__Activity__: Filter these entries down to the lines that hold the word "agent", and show each of them.

__Records provided__:
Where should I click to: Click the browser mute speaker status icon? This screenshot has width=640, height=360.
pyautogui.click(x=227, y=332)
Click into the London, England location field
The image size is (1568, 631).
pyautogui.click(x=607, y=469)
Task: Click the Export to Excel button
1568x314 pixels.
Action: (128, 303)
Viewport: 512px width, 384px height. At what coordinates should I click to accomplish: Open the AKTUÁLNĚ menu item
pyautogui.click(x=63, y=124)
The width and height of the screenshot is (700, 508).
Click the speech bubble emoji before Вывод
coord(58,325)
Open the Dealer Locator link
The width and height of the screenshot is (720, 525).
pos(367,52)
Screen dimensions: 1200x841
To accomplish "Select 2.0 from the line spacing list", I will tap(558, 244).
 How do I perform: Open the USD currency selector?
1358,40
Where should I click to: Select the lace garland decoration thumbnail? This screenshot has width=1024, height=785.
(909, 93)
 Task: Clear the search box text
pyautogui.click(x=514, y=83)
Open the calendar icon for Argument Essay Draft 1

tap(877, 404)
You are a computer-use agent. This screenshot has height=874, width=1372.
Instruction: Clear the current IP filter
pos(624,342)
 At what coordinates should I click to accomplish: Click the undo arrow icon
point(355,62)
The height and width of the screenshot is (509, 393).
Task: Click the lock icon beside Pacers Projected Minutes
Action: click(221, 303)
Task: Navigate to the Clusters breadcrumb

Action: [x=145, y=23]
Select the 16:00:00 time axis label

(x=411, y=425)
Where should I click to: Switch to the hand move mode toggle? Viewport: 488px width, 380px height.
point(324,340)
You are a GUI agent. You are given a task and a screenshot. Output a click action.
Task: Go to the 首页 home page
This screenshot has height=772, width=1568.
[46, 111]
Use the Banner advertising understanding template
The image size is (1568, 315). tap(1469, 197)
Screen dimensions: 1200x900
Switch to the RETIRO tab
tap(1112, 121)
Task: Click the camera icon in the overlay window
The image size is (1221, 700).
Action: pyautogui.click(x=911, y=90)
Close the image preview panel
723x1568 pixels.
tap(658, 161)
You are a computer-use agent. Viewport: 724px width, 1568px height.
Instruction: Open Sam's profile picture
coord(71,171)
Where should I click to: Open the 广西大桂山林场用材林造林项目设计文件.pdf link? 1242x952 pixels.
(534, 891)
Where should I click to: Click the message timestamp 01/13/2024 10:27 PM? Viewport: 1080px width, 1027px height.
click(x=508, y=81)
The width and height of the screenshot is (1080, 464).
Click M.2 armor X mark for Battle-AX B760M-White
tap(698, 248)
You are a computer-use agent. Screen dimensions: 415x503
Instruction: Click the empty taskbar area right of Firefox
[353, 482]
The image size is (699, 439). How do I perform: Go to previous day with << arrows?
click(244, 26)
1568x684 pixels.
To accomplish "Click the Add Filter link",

__Your solution__:
You are a computer-use agent. This screenshot has height=874, width=1372.
You are a GUI agent. You are given a task and a screenshot. Output a click action.
You are a computer-use agent. Viewport: 724px width, 1568px height.
You are a computer-use agent. Screen dimensions: 415x503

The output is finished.